Universal credit ‘may never deliver value for money’
Damning independent audit of welfare reform finds it is running behind schedule and not delivering on aims
The Government has been accused of presiding over a catalogue of errors in the roll-out of the £1.9bn universal credit system, which the National Audit Office says is pushing claimants into financial hardship while failing to deliver value for money.
The independent auditors also revealed that the new benefits scheme could end up costing more than the system it replaces, and that ministers are unable to tell if the reform will ever be a success.
Universal credit “rolls six major working-age benefits into one monthly payment, including job seeker’s allowance, tax credits and housing benefit”, reports The Guardian. Its central aims are to “simplify the benefits system, making it more efficient and to provide incentives for claimants to enter work”.
But the NAO says it has “significant doubts” that these aims can be achieved. The auditors said ministerial claims for universal credit are in some cases “theoretical” and based on “unproven assumptions”.
“Damning is an overused cliché for NAO reports, but boy that word applies here,” says HuffPost’s Paul Waugh.
“Despite repeated government claims that the reform will put 200,000 more people into work”, he adds, “the NAO said the Department for Work and Pensions (DWP) has been forced to admit it won’t ever be able to determine whether this pledge has been achieved”.
But the scheme is so massive and complex that “there is really no practical choice but to keep on,” the NAO’s Amyas Morse says.
While Morse said the NAO recognised that ministers were committed to the rollout, he said: “We don’t think the DWP has shown the same commitment to listening and responding to the hardship faced by claimants. We think the larger claims for universal credit, such as boosted employment, are unlikely to be demonstrable at any point in future. Nor for that matter will value for money.”
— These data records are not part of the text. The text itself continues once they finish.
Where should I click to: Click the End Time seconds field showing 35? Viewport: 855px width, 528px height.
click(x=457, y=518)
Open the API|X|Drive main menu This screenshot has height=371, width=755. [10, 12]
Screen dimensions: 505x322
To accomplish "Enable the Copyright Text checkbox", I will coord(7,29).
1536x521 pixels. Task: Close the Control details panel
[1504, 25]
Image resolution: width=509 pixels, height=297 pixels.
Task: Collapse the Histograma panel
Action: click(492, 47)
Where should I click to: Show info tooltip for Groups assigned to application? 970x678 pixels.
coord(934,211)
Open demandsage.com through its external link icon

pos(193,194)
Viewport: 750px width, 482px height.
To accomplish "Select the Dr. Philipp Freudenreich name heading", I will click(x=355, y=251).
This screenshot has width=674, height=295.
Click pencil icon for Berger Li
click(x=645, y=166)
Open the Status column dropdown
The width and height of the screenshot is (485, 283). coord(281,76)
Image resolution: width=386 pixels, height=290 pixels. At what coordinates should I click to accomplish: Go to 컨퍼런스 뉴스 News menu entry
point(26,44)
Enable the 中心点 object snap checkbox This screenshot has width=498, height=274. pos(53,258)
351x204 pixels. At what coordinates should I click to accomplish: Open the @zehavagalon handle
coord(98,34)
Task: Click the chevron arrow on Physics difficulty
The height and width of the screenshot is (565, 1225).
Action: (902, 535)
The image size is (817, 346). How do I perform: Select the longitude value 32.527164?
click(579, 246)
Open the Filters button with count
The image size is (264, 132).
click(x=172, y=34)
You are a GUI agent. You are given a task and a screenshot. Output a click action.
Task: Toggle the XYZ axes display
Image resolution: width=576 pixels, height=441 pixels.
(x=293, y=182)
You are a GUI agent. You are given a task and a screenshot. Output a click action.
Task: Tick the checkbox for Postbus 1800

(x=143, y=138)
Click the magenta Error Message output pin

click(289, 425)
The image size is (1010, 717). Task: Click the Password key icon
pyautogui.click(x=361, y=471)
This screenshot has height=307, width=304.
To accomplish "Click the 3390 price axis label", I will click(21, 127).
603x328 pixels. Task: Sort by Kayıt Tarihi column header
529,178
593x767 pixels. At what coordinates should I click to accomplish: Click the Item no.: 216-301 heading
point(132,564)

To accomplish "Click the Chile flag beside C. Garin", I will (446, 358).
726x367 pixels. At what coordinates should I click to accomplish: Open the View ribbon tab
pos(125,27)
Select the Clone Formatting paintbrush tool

The DWP launched a vigorous defence of universal credit, insisting it was operating effectively. It said the NAO was incorrect to conclude the benefits of the programme could never be demonstrated.
“Universal credit is good value for money and is forecast to realise a return on investment of £34bn over 10 years against a cost of £2bn, with 200,000 more people in work,” a DWP spokesman said. “Furthermore 83% of claimants are satisfied with the service and the majority agree that it ‘financially motivates’ them to work.”
But Gillian Guy, chief executive of Citizens Advice, told The Independent the findings came as no surprise.
“Since universal credit was first introduced, we have helped tens of thousands of people who have struggled with the new system,” she said. “Many of those are finding it hard to make their claim, which can further hamper their chances of receiving their benefit on time.”